La semaine des quatre jeudis

Dans un présent lointain, tout comme dans un futur passé, il m’arrive d’écouter les muets raconter leurs histoires aux sourds. Dans ces moments-là, je me sens comme Pavarotti dans une sécheuse, c’est-à-dire, gros et chaud.

Aujourd’hui, étant la veille du lendemain, je prends une résolution pour changer. Mais finalement, je remets le tout en 800 x 600 puisque mon ordinateur n’était pas prêt à ce changement.

La nuit tombe sur la ville, mais comme je suis en campagne, ma ferme n’est pas touchée par l’écrasement. Je me réveille, m’étant préalablement endormi, en sursaut. Je me lève, ne m’étant préalablement pas levé, aussitôt. Oh quelle journée! Mauvaise ponctuation oblige répétition; quelle journée? Jeudi? Ma foi! Si la tendance se maintient au cours des trois prochains jours, je devrai faire beaucoup de choses, beaucoup trop.

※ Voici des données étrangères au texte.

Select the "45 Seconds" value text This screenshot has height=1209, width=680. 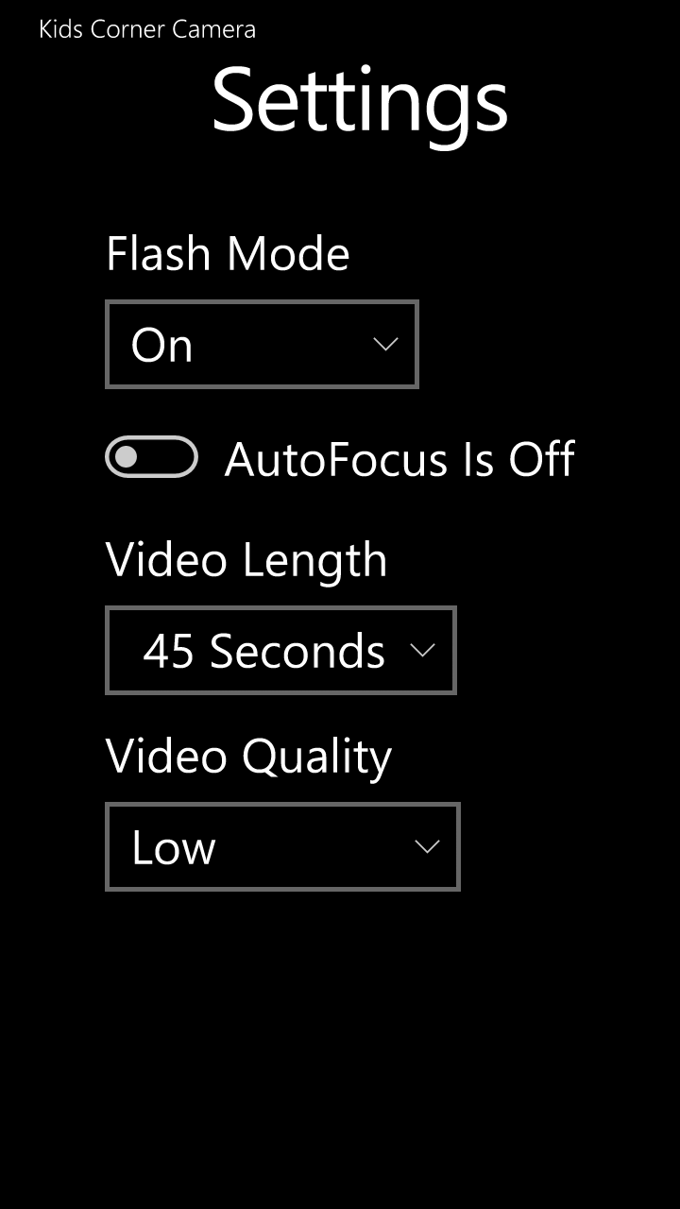coord(264,651)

La semaine des quatre jeudis me tuera:

- La conclusion hebdomadaire de Virginie sera diffusée 4 fois;

- Vendredi, le jour du relâchement, sera considérablement retardé;

- Ma paye sera déposée 4 fois…

Hmmm… À bien y penser, je vais me payer des vacances loin d’ici et remettre mes obligations au jour où les poules auront des dents!